Review by Ellen S. Jaffe ReviewerEllen S.
    Most of us remember Alice’s words, “curiouser and curiouser”, as she explored the absurdities of Wonderland, sometimes funny; sometimes scary. In this elaborate and truly extra-ordinary production of Alice in Wonderland at the Shaw Festival, Alice’s curiosity and courage help her overcome fear and confusion, as she journeys through a world of imagination, reflecting Victorian society & turning it upside-down.
Oxford mathematics professor, Charles Dodgson, originally created the story in 1862, while taking the three Liddell sisters – including Alice – on a summer afternoon boat ride. Dodgson published the classic novel under the pen-name, Lewis Carroll, in 1865, and staged in 1886.
                   

the cast of ALICE in WONDERLAND

The cast of ALICE in WONDERLAND   –   photo by David Cooper


In this larger-than-life production, director Peter Hinton, pays attention to the slightest detail – with wonderful support from his creative team – Eo Sharpe’s inventive set design, the creative and dazzling costumes by William Schmuck, the skillful and magical projections designed by Beth Kates and Ben Chaisson, and the highly effective lighting by Kevin Lamotte. These touches all add to the power of the dramatic narrative.
The musical direction, by Allen Cole, and conducted by Paul Sportelli, also enhance the production, as does the choreography by Denise Clarke. There is even “flying by Foy.” The play is a multi-media production that does not overpower the poignancy and humour of the script.
The cast is large, with most actors taking multiple roles. Alice, played with passion and grace by Tara Rosling, holds the show together. We see the world from her perspective – even as she grows curiously larger and smaller (done in amazing ways).

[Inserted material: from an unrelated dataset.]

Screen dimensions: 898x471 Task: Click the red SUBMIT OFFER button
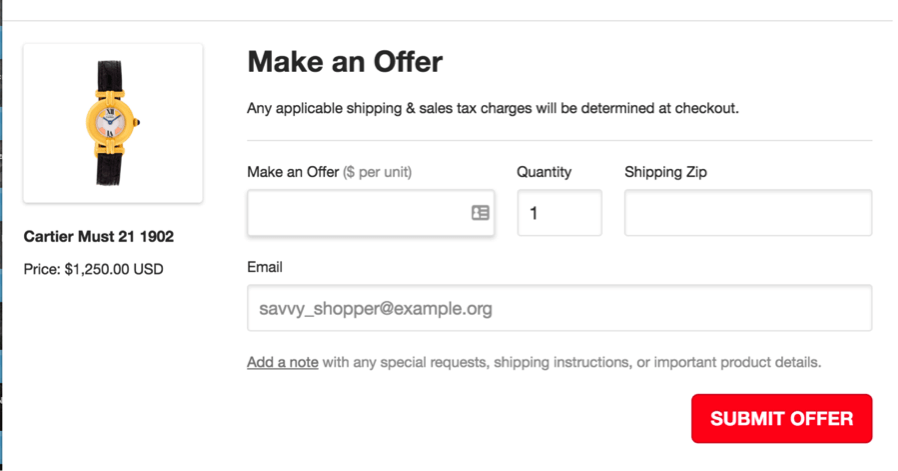click(x=781, y=418)
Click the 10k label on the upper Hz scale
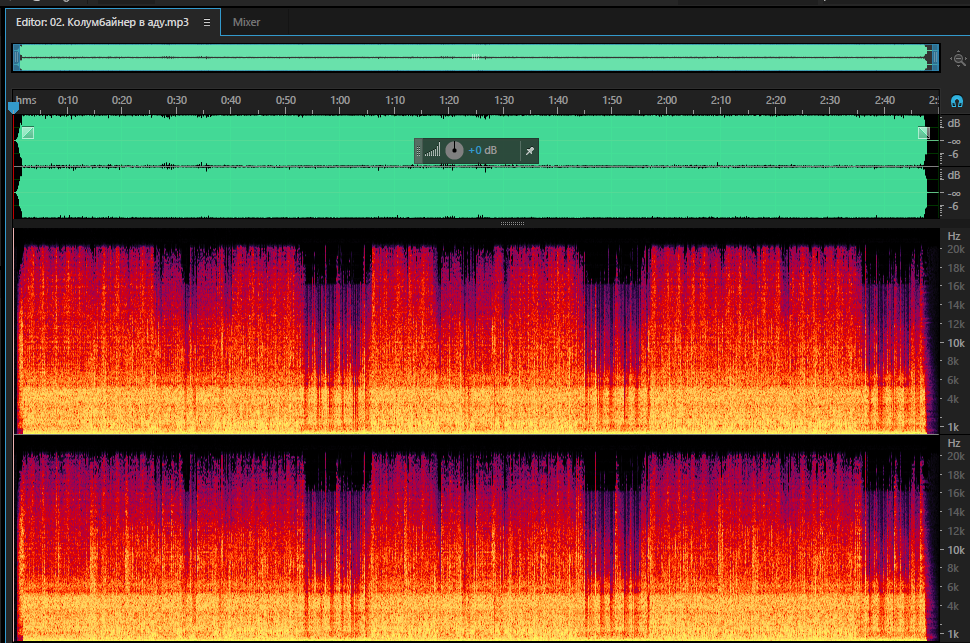The image size is (970, 643). coord(956,343)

It is refreshing to see an Alice with short, bobbed hair; according to a publicity video, the real Alice may, mischievously, have cut her own hair short in defiance of Victorian norms.  Graeme Somerville plays a kindly Dodgson, and also does two wonderful turns as the Mad Hatter and the Mock Turtle.  The Mad Tea Party, featuring Kyle Blair as the March Hare and Patty Jamieson, as the long-suffering Dormouse, is one of the highlights of the show – containing both absurdity and intense emotion.

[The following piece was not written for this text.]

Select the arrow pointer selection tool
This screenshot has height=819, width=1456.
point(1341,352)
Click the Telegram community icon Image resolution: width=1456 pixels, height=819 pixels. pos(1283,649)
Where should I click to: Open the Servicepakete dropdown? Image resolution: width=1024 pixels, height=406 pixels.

Also dazzling is the choreographic device of having the Caterpillar played by six men, each reclining on the other to make up the caterpillar’s segmented body.  Donna Belleville is wonderful as the Duchess, both ascorbic and touching, and Jennifer Phipps is a delicious Cheshire Cat (grin and all).  Moya O’Connell is properly dogmatic as the Queen of Hearts (“off with her head!”) and solicitous as Alice’s mother.  Ben Sanders is a fussy, likeable White Rabbit.

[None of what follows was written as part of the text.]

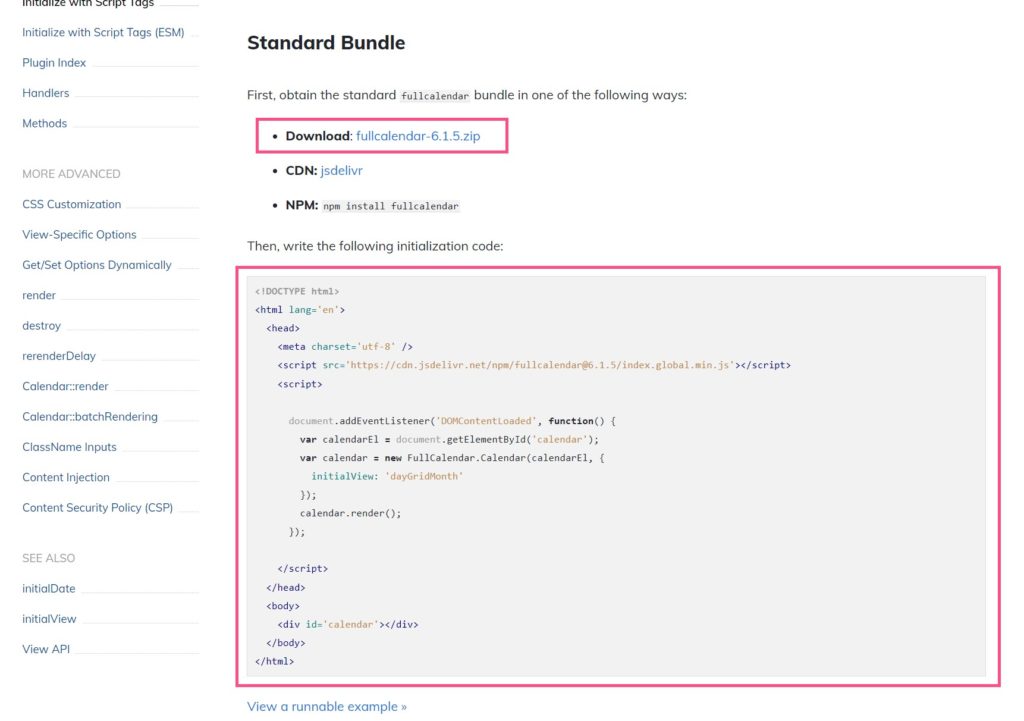The height and width of the screenshot is (721, 1024).
Task: Open the render method page
Action: click(39, 295)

The first act, with its more surrealistic, dreamlike and wondrous elements, was more engaging than the second – in which Alice learns some life-lessons – in a satire of politics and the law. In both acts, Carroll’s own puns and plays on words are highlighted. Musicality and non-rationality become more important than morals and meaning. In the end, Alice returns to her Victorian world – but with a new vision. She has grown up – but she has also experienced childhood in a wonderfully new way.
This play would best be suited to children age 10 and up.  Younger ones might lose focus, or be overwhelmed, but older children, adolescents, and adults are most welcome at SHAW’s wonderland !
 “Alice In Wonderland” is playing at the Festival Theatre in Niagara-on-the-Lake until October 16th.